**Ваша задача:**
Продолжите приведённый ниже текст — размышления о подвижниках, прошлом и пророке Илии, переходящие в стихи — начиная сразу после его последней строки.

**Исходный документ:**
>>>>>
Необходимы книжная премудрость, архитектурные строения и многое множество подвижников (сродни игумену Земли Русской Сергию Радонежскому); кровь мучеников, кстати, тоже необходима и неизбежна.
Как бы это не казалось негуманным плоскому уму.
Но что я всё о будущем да о будущем? Давайте о прошлом: о пророке Илии (и об Илье, с письма которого начались эти размышления)... Давайте о прошлом!

Мне плохо.
Не эпоха виновата.
А лишь ума палата той эпохи.

Мне плохо.
Не эпоха виновата.
Что якобы о стену все горохи:

Благие помыслы, прекрасная любовь
И юность, что нисколько не иссякнет...
Нагие девы хором отойдут.

Другому будут ласковы напевы.
Мне плохо!
А ведь это Страшный Суд.

И вот теперь - узнай,
Что плохо - это рай (без счёта)
<<<<<
Перечень данных:
>>>>>
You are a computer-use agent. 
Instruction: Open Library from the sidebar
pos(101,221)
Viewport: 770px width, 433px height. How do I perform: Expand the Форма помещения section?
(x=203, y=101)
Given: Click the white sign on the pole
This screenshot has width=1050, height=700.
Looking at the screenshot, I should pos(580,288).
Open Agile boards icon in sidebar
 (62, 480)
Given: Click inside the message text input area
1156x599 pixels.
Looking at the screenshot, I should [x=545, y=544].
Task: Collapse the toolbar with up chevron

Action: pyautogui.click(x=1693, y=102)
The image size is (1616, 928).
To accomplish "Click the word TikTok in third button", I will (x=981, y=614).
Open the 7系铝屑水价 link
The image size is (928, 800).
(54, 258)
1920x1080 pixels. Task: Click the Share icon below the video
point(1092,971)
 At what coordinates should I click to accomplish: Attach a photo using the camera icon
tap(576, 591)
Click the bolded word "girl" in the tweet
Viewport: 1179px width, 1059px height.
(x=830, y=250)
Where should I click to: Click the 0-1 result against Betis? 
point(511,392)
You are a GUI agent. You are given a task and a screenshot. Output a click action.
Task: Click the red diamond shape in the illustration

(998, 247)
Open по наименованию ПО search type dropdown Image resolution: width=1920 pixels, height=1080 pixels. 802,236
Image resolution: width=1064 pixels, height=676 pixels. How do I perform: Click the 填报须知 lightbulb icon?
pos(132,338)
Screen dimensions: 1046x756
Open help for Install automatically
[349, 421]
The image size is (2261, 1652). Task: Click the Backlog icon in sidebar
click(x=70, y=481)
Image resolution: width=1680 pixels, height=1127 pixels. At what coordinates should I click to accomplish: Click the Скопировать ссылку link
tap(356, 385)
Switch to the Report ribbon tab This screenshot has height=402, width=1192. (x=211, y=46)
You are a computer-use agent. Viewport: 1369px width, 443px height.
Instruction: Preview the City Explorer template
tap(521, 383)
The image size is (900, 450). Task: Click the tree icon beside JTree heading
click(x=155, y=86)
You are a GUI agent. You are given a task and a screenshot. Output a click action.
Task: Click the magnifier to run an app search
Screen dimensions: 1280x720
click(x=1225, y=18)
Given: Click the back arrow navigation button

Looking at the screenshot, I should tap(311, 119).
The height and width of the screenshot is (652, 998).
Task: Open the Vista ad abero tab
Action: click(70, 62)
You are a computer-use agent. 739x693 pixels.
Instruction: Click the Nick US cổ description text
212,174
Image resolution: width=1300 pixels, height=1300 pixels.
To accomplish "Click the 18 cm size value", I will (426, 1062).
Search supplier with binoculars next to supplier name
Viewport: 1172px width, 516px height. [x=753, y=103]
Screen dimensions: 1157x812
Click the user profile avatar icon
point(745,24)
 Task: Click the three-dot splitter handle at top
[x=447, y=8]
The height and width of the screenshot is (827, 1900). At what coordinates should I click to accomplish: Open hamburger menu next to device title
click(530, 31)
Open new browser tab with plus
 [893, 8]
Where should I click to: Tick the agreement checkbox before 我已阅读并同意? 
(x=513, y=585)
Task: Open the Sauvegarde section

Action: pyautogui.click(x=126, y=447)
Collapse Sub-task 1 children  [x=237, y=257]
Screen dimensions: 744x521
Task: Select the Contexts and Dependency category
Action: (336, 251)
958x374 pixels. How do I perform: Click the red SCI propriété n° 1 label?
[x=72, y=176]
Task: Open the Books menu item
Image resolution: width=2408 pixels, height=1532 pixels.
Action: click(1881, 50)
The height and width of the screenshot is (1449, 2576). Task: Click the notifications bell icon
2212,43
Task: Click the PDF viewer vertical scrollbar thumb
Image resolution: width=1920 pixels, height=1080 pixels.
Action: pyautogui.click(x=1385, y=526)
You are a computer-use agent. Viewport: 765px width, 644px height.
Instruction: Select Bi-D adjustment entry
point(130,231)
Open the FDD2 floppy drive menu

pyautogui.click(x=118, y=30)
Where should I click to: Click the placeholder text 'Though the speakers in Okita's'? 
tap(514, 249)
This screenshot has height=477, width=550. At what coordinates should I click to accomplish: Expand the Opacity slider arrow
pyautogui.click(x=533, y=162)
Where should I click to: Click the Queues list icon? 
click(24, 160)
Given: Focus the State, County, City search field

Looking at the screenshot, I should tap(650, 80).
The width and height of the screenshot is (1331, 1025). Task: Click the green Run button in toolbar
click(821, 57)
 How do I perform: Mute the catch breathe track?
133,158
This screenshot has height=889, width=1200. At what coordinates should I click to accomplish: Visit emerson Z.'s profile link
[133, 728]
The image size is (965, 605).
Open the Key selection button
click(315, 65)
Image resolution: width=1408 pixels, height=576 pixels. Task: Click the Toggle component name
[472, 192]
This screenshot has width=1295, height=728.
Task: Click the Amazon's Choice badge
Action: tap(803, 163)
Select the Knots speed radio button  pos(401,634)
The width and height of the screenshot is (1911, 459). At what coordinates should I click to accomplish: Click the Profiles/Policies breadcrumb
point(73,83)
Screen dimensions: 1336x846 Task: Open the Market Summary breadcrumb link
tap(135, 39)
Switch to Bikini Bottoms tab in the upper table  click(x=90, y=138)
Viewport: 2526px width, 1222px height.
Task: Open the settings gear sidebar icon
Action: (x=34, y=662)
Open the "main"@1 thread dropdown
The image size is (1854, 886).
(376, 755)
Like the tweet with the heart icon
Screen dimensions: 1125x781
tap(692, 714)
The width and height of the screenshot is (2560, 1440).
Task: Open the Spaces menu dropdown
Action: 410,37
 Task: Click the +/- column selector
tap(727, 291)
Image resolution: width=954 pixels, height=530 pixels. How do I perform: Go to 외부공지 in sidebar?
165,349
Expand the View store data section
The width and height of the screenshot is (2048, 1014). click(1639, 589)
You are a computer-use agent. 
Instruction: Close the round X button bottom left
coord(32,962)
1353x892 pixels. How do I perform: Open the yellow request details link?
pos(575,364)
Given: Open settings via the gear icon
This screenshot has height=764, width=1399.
<<<<<
**Письменный ответ:**
Работай дальше. Справишься. Дерзай.

Так вот, о пророке Илии.
И о нашем вероотступничестве (скромном - если помните: за победу нашего безнадежного дела); мы были готовы любого человека Силы (внутренней и внешней) признать за (лже)пророка...
И (лже)пророки не замедлили, что их заметили.
А ведь на самом-то деле - давно известно: «Пророк Илия - не просто один из наиболее почитаемых святых, как в Православной, так и в Католической Церквах. Пророк Илия - один из самых известных людей в истории человечества. Его почитают не только в христианстве и иудаизме, но и в поздних протестантских сектах и исламе, а следы его образа присутствуют даже в языческих религиях.
Мы собрали самые интересные факты о пророке Илии.
Неизвестное имя пророка Илии
Мы ничего не знаем о происхождении пророка Илии, о его родословии, и даже его имя, возможно, не является именем собственным.
«Элийаху» на древнееврейском языке значит «Яхве - мой Бог». Существует мнение, что это имя пророк взял себе во время противостояния со жрецами Ваала.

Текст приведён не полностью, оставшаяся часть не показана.